◆ Instructions for the task: If a line of the records holds the word "computer", copy it out.

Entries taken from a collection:
╔══

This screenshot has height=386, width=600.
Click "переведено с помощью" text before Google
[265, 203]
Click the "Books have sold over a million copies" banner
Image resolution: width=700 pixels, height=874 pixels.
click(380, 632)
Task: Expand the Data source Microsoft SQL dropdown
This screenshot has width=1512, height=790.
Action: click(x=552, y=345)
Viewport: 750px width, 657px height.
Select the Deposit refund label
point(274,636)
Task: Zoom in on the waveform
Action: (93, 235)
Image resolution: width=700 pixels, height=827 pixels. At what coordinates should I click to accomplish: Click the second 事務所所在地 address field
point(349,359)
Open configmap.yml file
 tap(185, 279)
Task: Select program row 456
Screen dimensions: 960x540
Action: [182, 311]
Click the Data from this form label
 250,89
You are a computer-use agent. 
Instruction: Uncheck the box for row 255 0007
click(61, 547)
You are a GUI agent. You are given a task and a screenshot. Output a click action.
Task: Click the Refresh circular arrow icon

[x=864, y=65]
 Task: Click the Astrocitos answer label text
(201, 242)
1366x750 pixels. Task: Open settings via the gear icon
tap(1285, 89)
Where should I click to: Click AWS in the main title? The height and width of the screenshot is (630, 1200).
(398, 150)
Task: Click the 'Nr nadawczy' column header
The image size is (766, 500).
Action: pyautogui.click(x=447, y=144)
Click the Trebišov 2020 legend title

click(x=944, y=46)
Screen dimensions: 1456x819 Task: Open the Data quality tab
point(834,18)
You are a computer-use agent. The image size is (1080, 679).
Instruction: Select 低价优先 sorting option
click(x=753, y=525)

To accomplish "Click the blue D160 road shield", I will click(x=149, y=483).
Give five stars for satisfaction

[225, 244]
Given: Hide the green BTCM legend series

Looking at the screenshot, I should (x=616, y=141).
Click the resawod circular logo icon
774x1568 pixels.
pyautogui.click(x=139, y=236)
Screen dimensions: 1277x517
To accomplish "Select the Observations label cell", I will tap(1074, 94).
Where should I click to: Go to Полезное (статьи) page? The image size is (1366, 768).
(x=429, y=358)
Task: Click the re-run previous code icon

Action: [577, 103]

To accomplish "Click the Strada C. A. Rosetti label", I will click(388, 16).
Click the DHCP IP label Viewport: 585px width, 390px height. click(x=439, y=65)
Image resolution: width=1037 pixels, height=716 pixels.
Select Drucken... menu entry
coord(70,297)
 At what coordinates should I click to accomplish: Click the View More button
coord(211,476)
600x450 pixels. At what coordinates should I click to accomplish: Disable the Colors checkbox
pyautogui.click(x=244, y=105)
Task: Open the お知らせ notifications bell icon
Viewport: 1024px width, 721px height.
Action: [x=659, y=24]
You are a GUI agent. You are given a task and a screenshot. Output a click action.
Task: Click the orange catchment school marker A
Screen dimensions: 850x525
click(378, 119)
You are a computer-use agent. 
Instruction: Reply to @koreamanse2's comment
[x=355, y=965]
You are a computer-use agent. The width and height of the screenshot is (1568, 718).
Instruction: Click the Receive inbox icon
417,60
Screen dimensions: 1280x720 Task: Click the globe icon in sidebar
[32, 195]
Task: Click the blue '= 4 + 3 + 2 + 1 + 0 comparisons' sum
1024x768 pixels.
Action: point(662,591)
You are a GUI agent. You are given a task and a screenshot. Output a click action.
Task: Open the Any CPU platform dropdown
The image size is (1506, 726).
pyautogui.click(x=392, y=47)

╚══

◆ Task solution:
You are a computer-use agent. 
You are a computer-use agent. The image size is (1080, 679).
You are a computer-use agent. 
You are a computer-use agent. The width and height of the screenshot is (1568, 718).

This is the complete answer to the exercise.